[whatwg] A call for tighter validation standards

Sun Oct 25 15:40:20 PDT 2009

On 10/23/09, Curtiss Grymala <curtiss at ten-321.com> wrote:
> My main concerns about the current version of the HTML5 specs were laid
> out pretty well by Henri in the mailing list message from August 2009 I
> linked above. However, I wanted to reiterate the ones that concern me
> and add my thoughts.
>
>      1. Unquoted attributes

>      2. Implied tags (such as leaving out a closing paragraph tag)
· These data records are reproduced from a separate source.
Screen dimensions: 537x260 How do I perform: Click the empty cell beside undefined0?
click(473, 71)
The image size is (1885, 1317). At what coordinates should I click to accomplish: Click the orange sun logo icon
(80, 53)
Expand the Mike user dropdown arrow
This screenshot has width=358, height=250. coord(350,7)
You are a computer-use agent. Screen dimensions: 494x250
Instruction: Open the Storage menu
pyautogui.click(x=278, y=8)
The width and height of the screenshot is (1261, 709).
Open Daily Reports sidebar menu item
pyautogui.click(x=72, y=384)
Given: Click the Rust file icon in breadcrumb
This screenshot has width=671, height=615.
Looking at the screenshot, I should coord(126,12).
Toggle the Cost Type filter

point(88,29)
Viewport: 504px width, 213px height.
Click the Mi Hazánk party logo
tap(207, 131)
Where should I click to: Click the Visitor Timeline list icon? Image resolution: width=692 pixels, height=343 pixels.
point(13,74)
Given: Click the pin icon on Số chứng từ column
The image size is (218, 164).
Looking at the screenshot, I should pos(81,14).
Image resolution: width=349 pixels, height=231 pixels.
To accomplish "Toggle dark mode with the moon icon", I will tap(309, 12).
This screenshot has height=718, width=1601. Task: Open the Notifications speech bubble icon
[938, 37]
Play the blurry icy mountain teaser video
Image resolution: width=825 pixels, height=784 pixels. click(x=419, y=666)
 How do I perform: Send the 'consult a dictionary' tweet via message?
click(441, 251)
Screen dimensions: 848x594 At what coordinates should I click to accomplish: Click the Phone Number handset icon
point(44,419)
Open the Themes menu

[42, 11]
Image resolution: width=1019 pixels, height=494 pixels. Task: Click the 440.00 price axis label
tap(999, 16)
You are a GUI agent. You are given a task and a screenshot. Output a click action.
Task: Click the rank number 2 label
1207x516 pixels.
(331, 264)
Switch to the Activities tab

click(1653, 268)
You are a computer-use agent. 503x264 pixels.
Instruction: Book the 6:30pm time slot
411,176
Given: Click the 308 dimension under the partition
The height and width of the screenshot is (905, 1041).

I understand your point, but compare
<title>[page title]</title>
<p>[page text]
<p>[more page text]
against
<html>
 <head>
  <title>[page title]</title>
 </head>
 <body>
  <p>[page text]</p>
  <p>[more page text]</p>
 </body>
</html>

The former example is very compact, and quite clear -- at least if you
know HTML (why otherwise would you be reading HTML sources, anyway?).
And even if you don't then the structure of the code can give you some
hints. Less typing means less to transfer and possibly more typing
left for content :) And you should note that I left all element I
could (keeping it valid HTML 4), you may leave some elements (such as
<body> and <head>) but keep others (such as <html> and <p>) if you
think that's more readable. The worst case is one-liners with no
structure what-so-ever, but they're unreadable anyway.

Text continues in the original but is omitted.